• _EXERCISE OBJECTIVE_
Keep only those lines of the records that include the string "Miljøvennlige".
**** SOURCE DATA
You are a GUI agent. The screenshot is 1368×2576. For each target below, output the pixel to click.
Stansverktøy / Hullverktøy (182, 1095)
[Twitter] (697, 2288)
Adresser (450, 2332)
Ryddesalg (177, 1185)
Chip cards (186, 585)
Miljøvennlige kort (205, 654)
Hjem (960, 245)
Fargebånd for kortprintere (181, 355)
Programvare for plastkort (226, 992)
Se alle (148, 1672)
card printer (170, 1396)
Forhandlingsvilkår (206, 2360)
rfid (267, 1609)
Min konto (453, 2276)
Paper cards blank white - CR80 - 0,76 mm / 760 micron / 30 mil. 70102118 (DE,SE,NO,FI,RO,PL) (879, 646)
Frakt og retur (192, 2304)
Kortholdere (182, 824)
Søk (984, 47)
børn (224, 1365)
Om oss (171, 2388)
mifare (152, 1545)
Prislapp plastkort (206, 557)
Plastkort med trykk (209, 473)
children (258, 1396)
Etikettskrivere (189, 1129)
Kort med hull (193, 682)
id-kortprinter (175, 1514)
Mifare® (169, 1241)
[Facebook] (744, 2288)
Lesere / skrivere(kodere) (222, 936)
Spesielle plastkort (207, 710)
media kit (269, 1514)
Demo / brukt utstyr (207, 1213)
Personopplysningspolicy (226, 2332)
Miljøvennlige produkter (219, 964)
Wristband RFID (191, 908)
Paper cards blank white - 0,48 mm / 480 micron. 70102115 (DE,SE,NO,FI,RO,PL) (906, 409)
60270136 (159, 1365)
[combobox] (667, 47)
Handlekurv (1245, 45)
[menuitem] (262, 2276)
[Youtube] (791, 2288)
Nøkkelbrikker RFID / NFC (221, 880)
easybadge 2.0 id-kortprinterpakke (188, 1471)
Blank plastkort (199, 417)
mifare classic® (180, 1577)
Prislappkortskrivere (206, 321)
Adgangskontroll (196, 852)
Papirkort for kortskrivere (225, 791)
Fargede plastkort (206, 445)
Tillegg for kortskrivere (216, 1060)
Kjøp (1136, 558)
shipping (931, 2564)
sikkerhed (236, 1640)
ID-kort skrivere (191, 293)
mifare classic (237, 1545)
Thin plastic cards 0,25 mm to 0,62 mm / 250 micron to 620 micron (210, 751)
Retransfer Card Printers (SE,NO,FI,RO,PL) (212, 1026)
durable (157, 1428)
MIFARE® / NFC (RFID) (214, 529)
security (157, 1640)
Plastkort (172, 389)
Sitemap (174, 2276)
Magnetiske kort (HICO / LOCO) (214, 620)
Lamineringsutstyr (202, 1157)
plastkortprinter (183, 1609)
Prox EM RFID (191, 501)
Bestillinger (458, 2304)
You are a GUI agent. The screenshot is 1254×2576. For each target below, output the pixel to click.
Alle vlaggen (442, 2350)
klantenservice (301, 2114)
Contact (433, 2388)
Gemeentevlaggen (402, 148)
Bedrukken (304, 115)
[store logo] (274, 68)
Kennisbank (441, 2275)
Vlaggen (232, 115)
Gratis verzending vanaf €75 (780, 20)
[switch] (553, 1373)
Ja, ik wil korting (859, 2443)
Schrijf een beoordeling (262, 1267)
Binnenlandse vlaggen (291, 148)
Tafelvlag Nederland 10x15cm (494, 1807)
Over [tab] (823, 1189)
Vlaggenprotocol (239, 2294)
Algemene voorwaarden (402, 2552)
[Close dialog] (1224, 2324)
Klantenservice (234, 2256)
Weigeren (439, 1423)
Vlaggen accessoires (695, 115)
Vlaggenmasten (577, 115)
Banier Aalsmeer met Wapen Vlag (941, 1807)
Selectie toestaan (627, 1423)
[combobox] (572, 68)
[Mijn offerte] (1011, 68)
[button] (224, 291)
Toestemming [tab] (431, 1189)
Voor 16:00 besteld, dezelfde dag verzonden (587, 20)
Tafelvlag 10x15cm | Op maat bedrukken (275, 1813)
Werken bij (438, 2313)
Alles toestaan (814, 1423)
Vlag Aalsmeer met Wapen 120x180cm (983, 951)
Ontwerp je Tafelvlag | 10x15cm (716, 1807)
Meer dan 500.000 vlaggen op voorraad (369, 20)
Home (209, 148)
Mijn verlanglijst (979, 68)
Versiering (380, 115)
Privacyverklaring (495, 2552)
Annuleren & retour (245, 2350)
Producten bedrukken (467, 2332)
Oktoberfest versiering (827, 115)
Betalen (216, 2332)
********
• _SOLUTION_
Miljøvennlige kort (205, 654)
Miljøvennlige produkter (219, 964)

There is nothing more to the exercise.